The Risk Analytics and Examinations Department of the Securities Commission of The Bahamas recently released its 2019 examination priorities, highlighting the top risk areas identified for its registrants and licensees.

The commission’s Executive Director Christina Rolle said the dissemination of the priorities was an important element of the commission’s risk-based supervision program, as it provides the industry with insight into where the commission perceives the greatest risks are.

“As the commission moves deeper into its implementation of risk-based supervision, we want to demonstrate good leadership and be transparent about our risk assessments and observations,” Rolle said. “This information will help responsible registrants and licensees to ensure they too are focused on these areas and, where necessary, that they take appropriate measures to manage those risk factors.”

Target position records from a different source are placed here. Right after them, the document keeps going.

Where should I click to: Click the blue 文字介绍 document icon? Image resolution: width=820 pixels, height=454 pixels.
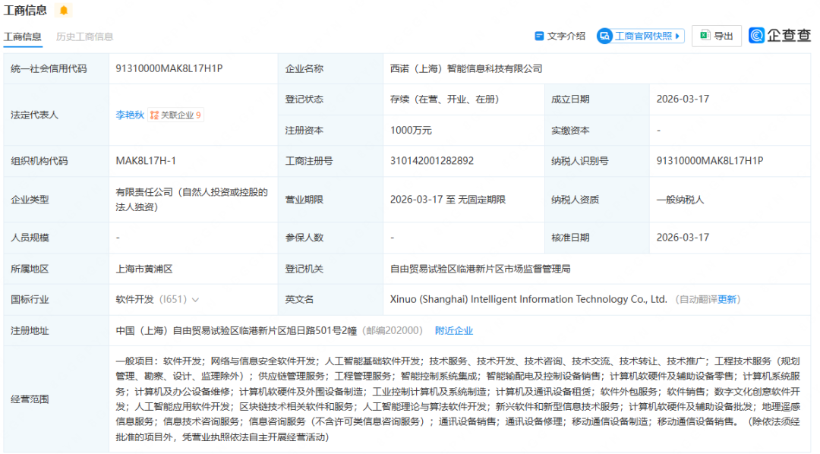pos(539,36)
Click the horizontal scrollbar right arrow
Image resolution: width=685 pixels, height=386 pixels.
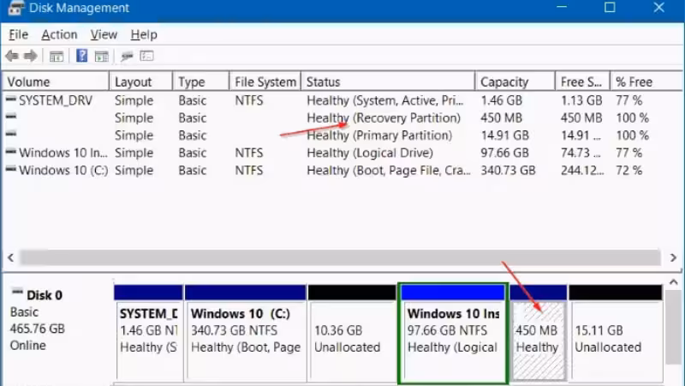pyautogui.click(x=673, y=258)
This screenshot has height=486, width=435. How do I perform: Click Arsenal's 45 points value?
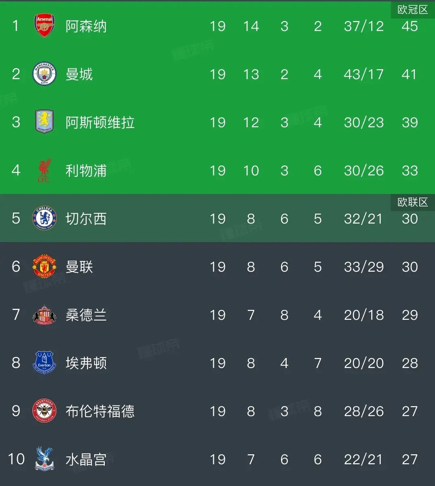410,26
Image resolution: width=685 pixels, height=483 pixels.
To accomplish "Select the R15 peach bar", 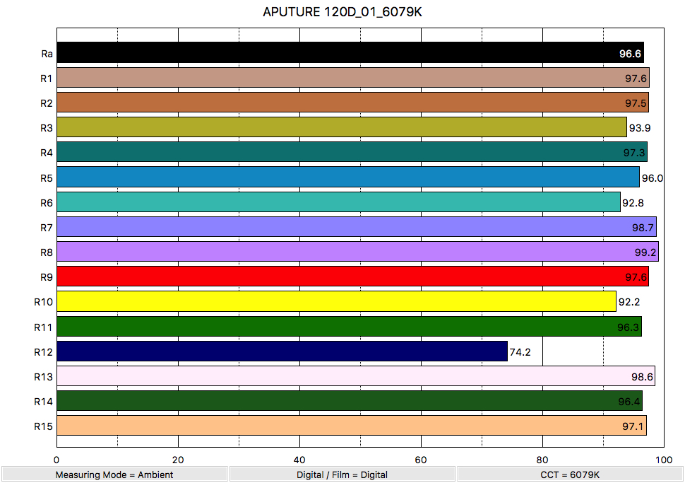I will tap(351, 426).
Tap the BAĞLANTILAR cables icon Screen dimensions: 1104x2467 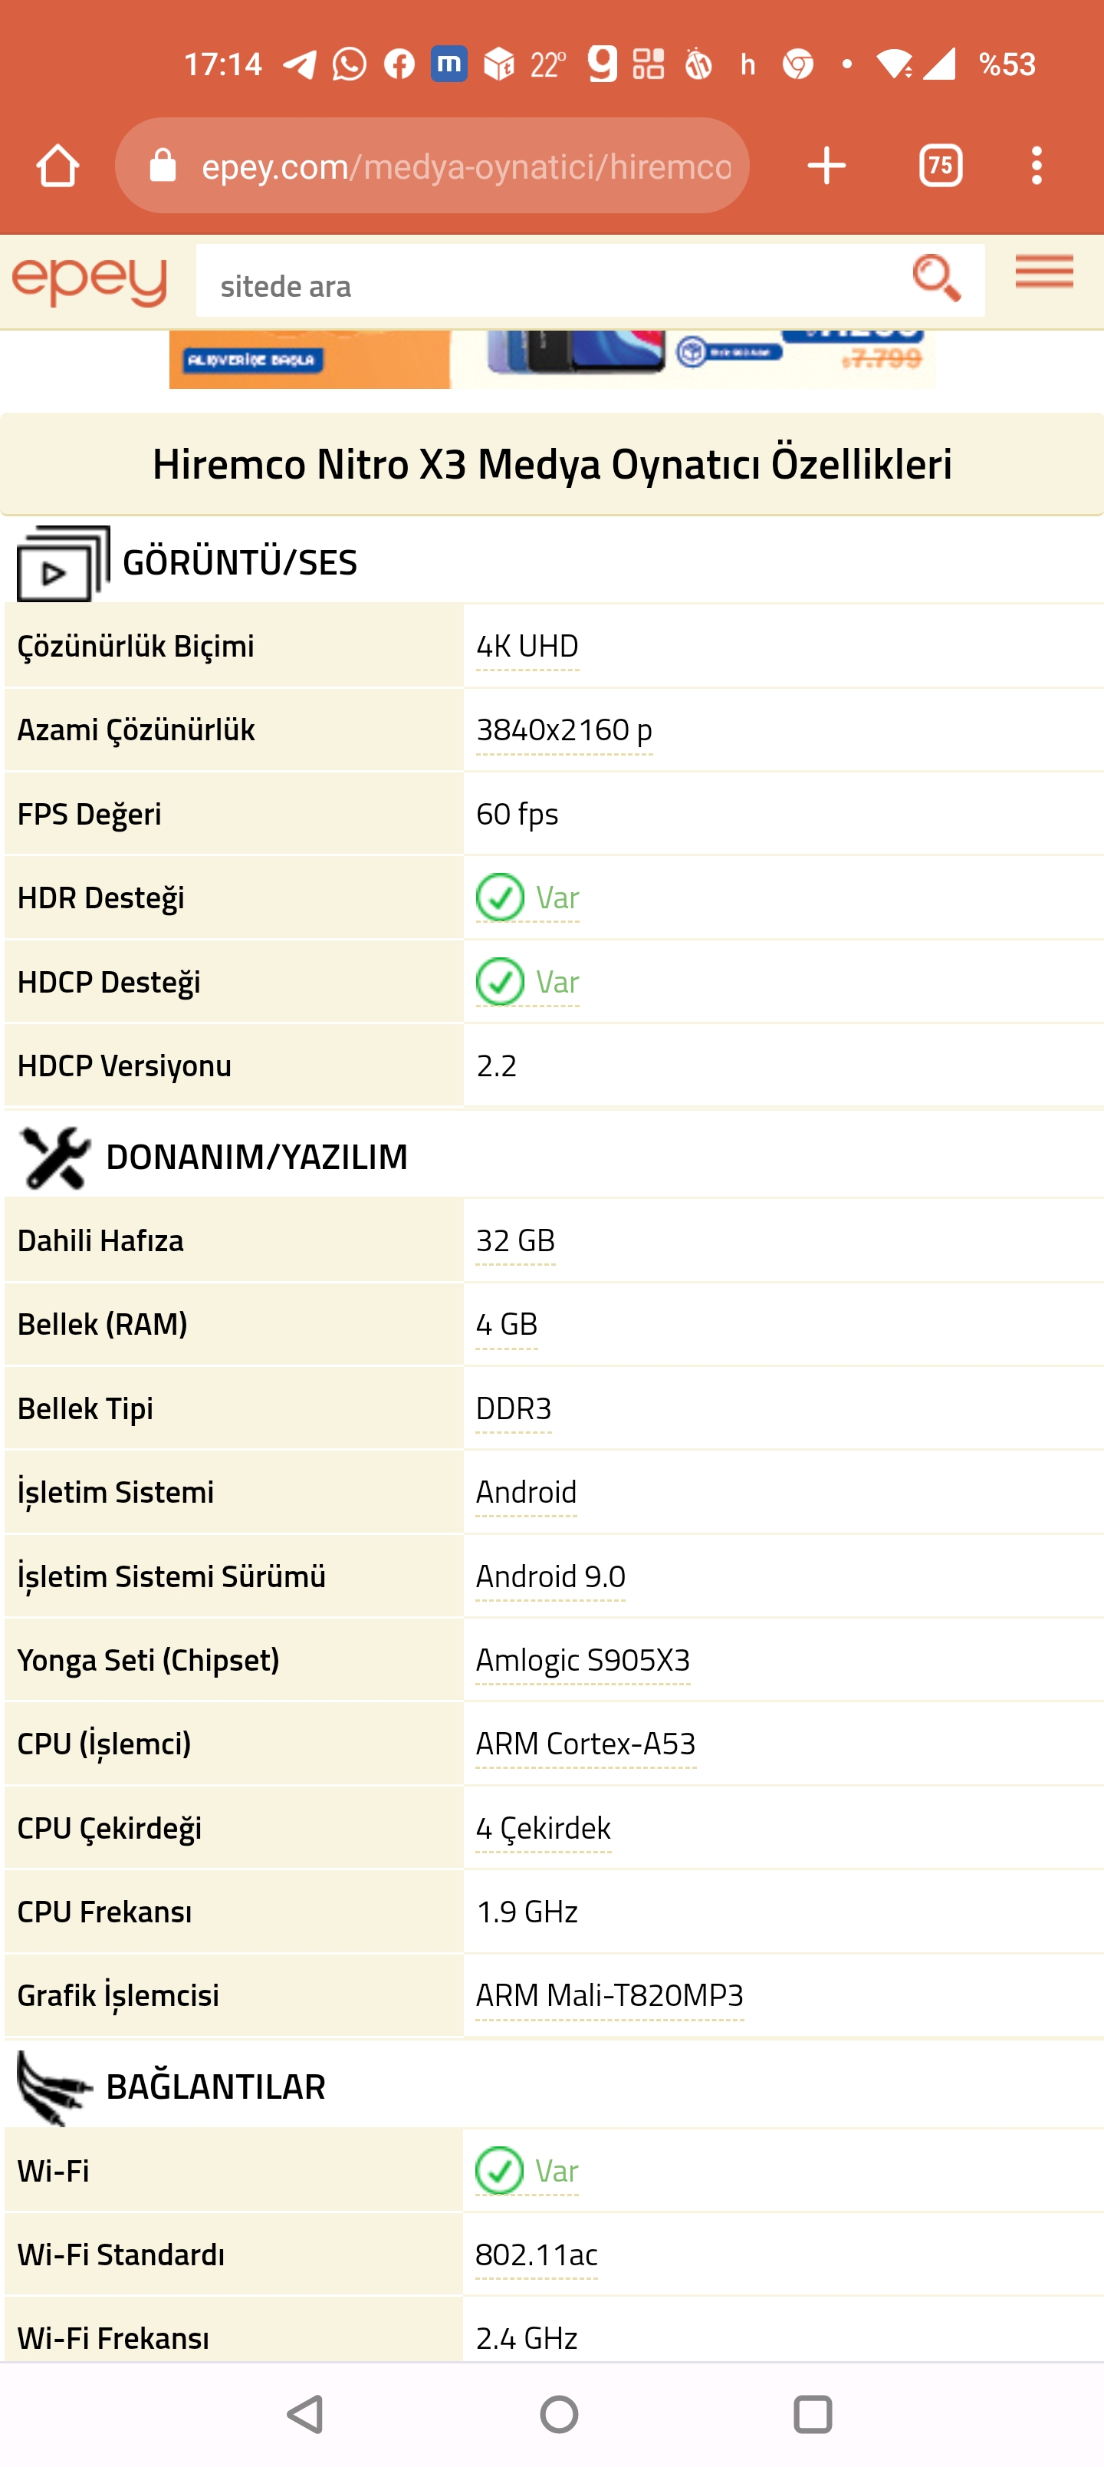point(55,2087)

The commission’s Risk and Analytics Department, formed in May 2018, will be responsible for the examinations. According to Lesley Pearson, the department’s manager, the priority focus areas identified for 2019 are:

• AML/CFT (anti-money laundering/combating the financing of terrorism) thematic reviews of financial and corporate service providers (FCSPs). Examiners will be conduct focused reviews of all FCSPs for compliance with applicable anti-money laundering requirements, sufficiency of KYC (know your customer) documentation and the effective management of IBCs (international business companies) including the maintenance of accounting records.

• Risk management including self risk-assessment and client risk-rating framework. The unit will assess the effective implementation of self risk-assessment and client risk-rating frameworks for Securities Industry Act/Investment Funds Act/financial and corporate service providers (SIA/IFA/FCSP) licensees which are now required by the Financial Transactions Reporting Act, 2018.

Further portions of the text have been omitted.